A new study from the UK shows what many medical practitioners have long suspected: that there is a correlation between the stress imposed on a child at birth, and the incidence of SIDS, or Sudden Infant Death Syndrome, once called crib death. The study, published in the Journal of Clinical and Translational Research, collated latitudinal data from 15 countries and 40 US states during a four-year period, 2009 to 2013.

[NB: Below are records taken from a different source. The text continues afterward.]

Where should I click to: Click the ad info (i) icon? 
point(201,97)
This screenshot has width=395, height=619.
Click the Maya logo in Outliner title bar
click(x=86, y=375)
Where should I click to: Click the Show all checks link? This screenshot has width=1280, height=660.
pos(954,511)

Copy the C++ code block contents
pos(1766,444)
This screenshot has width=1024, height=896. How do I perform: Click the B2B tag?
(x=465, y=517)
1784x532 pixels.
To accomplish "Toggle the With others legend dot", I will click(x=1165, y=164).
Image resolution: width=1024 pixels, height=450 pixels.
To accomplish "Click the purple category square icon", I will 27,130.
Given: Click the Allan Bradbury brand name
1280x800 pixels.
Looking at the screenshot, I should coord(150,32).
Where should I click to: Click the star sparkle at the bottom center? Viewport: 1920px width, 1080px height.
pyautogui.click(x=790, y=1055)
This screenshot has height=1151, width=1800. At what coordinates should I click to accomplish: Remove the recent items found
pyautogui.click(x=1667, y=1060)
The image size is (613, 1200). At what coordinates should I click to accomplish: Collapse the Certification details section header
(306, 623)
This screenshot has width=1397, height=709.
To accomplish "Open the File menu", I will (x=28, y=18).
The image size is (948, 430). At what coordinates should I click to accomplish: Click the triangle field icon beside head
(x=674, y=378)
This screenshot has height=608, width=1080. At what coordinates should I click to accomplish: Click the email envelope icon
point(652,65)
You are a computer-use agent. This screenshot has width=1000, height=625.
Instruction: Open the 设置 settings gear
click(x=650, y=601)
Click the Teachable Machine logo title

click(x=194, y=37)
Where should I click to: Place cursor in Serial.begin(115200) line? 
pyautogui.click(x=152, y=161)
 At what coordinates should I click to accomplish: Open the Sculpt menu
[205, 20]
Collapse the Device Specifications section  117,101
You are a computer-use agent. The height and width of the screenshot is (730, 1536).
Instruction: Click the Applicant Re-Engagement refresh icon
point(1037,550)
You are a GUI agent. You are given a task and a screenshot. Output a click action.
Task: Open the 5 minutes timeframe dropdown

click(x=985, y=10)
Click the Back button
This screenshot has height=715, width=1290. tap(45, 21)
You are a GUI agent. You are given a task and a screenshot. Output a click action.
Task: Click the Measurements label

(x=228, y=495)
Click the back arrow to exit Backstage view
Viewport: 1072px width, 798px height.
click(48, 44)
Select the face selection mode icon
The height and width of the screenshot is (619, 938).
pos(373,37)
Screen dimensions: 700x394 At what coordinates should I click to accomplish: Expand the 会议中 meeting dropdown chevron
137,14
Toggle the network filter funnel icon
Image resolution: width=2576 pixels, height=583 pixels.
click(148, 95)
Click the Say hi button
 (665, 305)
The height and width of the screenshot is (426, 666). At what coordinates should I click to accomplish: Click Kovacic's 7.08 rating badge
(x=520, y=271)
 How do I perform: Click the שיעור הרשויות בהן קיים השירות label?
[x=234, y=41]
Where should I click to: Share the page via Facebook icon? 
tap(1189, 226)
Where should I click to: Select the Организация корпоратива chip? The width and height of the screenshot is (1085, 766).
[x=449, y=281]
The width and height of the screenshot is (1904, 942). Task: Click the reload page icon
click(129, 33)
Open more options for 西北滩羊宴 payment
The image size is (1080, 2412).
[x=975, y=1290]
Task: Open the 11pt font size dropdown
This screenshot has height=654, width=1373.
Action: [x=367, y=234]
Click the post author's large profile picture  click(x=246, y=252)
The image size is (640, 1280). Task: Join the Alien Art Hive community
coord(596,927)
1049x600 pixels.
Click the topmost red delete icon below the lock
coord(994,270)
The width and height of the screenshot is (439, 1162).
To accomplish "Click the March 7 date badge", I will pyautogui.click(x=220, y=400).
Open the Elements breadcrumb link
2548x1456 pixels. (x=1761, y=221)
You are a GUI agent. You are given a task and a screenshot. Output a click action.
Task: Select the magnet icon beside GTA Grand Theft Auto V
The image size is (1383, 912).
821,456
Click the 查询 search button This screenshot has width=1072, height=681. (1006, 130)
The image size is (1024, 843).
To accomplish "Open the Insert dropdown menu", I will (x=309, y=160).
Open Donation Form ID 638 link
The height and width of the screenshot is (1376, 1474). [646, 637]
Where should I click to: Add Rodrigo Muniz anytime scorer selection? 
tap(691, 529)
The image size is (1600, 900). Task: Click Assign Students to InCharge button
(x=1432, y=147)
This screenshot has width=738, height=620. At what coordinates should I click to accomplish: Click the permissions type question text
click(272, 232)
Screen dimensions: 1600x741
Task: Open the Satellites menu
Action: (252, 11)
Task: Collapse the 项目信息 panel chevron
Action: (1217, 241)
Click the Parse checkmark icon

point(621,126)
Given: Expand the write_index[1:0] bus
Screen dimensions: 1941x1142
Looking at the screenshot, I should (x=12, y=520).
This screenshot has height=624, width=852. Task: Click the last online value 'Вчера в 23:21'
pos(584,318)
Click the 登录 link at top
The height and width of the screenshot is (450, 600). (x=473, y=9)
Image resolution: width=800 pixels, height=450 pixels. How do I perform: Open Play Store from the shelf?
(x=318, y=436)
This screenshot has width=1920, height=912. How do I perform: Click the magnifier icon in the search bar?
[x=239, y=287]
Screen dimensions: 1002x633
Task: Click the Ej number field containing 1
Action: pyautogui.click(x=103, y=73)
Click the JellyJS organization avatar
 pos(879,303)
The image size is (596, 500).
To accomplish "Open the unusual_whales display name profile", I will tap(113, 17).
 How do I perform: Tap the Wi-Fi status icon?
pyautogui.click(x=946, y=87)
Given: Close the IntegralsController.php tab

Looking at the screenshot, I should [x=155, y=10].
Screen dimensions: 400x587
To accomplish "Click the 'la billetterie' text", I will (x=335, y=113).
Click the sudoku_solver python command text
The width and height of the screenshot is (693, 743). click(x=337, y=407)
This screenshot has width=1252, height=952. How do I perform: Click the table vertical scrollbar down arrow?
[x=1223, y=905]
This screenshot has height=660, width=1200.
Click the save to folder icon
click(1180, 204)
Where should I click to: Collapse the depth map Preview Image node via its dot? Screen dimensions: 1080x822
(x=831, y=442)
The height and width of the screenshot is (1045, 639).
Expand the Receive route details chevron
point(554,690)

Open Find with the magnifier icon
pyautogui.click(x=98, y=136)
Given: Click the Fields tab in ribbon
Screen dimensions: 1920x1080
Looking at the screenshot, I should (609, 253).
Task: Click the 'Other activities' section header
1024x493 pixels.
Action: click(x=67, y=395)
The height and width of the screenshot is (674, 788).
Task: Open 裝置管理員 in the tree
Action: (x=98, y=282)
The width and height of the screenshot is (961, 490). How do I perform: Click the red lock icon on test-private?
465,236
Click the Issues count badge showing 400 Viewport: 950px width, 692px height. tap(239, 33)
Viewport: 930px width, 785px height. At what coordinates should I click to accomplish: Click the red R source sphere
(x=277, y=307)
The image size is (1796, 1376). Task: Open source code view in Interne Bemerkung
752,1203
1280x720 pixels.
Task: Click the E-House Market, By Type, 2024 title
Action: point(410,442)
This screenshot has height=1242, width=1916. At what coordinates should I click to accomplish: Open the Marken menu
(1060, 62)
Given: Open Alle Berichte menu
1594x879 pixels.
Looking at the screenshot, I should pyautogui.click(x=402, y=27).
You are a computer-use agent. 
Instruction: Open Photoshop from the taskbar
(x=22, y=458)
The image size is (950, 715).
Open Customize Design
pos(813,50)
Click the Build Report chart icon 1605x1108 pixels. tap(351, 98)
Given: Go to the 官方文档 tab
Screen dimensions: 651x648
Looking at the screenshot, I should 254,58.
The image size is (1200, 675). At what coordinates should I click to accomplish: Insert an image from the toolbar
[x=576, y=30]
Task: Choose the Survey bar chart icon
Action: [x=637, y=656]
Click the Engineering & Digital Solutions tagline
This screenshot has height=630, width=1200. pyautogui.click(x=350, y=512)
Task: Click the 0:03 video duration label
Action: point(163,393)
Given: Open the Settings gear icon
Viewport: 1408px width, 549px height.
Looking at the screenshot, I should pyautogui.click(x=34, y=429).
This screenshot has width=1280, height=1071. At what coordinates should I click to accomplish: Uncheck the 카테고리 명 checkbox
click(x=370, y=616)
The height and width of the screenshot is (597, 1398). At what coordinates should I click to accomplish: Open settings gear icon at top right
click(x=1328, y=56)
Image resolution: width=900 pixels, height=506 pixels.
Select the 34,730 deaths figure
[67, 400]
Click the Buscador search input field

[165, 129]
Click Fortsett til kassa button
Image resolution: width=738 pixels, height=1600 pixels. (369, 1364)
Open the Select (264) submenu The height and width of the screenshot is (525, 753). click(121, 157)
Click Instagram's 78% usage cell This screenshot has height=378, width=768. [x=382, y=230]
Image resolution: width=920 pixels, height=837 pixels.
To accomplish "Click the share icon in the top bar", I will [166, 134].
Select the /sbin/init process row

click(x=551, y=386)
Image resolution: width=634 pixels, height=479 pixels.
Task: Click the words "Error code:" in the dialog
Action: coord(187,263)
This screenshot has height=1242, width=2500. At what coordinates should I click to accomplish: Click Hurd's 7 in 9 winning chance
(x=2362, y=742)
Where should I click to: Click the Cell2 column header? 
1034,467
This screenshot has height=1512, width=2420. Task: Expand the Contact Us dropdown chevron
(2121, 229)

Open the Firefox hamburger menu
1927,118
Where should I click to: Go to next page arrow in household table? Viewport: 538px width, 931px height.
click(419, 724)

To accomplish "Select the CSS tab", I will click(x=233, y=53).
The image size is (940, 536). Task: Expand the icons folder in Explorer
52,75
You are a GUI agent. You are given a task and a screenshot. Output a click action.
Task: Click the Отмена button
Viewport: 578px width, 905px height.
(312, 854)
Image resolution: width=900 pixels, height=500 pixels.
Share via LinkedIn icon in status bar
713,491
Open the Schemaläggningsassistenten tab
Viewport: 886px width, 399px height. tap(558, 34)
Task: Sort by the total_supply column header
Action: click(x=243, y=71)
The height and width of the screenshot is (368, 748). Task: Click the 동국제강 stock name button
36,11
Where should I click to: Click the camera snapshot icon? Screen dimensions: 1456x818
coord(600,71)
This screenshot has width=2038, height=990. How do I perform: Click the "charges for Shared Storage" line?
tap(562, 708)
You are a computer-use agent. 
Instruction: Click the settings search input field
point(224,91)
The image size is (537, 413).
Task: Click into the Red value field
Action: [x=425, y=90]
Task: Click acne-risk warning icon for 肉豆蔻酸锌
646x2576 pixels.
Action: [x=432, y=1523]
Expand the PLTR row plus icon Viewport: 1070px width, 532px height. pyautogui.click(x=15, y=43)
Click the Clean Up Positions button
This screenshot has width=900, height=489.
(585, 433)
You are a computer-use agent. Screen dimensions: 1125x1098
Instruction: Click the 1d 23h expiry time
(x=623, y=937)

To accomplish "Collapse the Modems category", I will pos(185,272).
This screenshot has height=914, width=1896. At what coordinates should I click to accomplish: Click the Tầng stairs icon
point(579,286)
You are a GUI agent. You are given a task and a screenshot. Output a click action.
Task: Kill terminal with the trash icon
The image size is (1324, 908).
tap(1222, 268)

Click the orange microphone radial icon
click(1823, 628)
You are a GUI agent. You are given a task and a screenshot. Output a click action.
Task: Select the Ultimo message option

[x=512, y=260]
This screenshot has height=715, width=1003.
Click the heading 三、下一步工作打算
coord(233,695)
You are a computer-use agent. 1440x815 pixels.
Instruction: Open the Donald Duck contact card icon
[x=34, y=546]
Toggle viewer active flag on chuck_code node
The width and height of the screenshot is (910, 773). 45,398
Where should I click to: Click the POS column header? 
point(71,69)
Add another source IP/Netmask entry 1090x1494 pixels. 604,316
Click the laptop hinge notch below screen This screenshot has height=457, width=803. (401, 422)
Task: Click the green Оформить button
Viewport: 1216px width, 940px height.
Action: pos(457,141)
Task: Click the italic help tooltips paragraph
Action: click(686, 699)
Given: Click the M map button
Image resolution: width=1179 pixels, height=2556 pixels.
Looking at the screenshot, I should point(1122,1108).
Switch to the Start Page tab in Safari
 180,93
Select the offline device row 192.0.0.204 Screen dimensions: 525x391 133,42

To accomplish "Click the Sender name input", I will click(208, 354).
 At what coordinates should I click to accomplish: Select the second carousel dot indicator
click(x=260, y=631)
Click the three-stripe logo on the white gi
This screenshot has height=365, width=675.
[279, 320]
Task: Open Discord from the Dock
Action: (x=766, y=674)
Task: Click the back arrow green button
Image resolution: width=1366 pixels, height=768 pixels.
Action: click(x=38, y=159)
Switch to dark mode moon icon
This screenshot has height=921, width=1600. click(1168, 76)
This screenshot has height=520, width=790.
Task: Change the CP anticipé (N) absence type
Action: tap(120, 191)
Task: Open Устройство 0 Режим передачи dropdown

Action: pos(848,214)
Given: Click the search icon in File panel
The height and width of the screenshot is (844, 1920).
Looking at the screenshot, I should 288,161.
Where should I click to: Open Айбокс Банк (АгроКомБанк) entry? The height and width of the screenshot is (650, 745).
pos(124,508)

It is well known that SIDS is more common among males than females. The working theory is that a substantial trauma like male neonatal circumcision, which is often performed without any, or woefully ineffective anesthesia, and no follow-up analgesia, adds to the infant’s stress level, or ‘allostatic load.’ As the author notes: “The allostatic load hypothesis posits that SIDS is the result of cumulative perinatal painful, stressful, or traumatic exposures that tax neonatal regulatory systems. “

The authors drew an unusually stark conclusion, with an unequivocal recommendation:

“Preterm birth and neonatal circumcision are associated with a greater risk of SIDS, and efforts should be focused on reducing their rates.”

D.O.C hope that this study is broadcast to their members by the American Academy of Pediatrics, and fully disclosed to all families inquiring about the losses and risks of male circumcision.

An abstract of the heavily documented study is available here, and a pre-print epub download is available here. A previous publication by the same author describing the “wear and tear” hypothesis of SIDS is available here.

CITATION: Elhaik E. Neonatal circumcision and prematurity are associated with sudden infant death syndrome (SIDS). J Clin Transl Res. 2018;4(2):5.